Last month it was quietly announced that anyone receiving research grants from the state will be banned from lobbying “government and Parliament” on either policy issues or funding. The rule is said to be aimed principally at charities, but who knows the truth: in any case it covers all government grants “related to research and development”, and that means academics like me.

You might wonder how this came about. Presumably some unsuspecting charity worker or academic frightened one struggling politician who has, in the fog of war, overreacted. The ban is hardly improved by the fact that government departments can issue specific exemptions for approved individuals: if anything, that makes the whole project more sinister. A complex, centrally administered database of academics with permission to speak to politicians will be more expensive, more unmanageable and much more bizarre than any straight blanket ban.

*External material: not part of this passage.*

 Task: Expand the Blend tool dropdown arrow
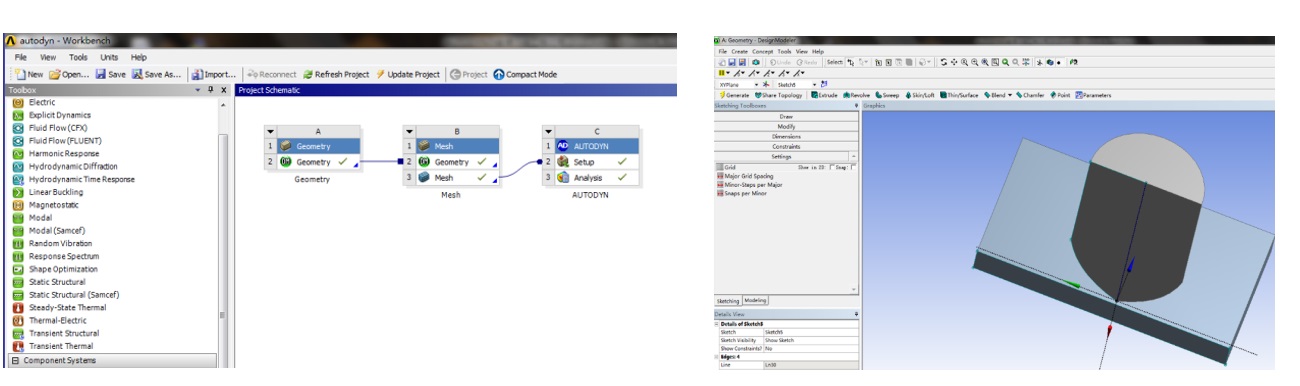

Let me explain my concern. I’m an academic, and in the past two weeks I’ve had meetings with two ministers, one permanent secretary, one departmental director, and various other civil servants, analysts and wonks. I can only describe the process that led up to these meetings, if not the meetings themselves, as lobbying. But I also hope this activity is in the public interest. What’s more, I know there are many academics like me, seeking out politicians and senior civil servants on everything from alcohol to poverty, forestry and more. This is part of being a public servant, but it’s a practice without a public presence, toolkit, handbook or diploma.

That’s a problem. I don’t just want this ban overturned: I want to see more academics talking to policymakers, and I want the public to know what we do, so that they can decide if it’s good or bad. That’s why I’m now going to describe, in banal human terms, the meetings I’ve had in Whitehall over the past few weeks: to pool knowledge and share techniques, to promote transparency, and to help fearful, inexperienced politicians understand that there is nothing to fear from academics in practical outdoor clothing.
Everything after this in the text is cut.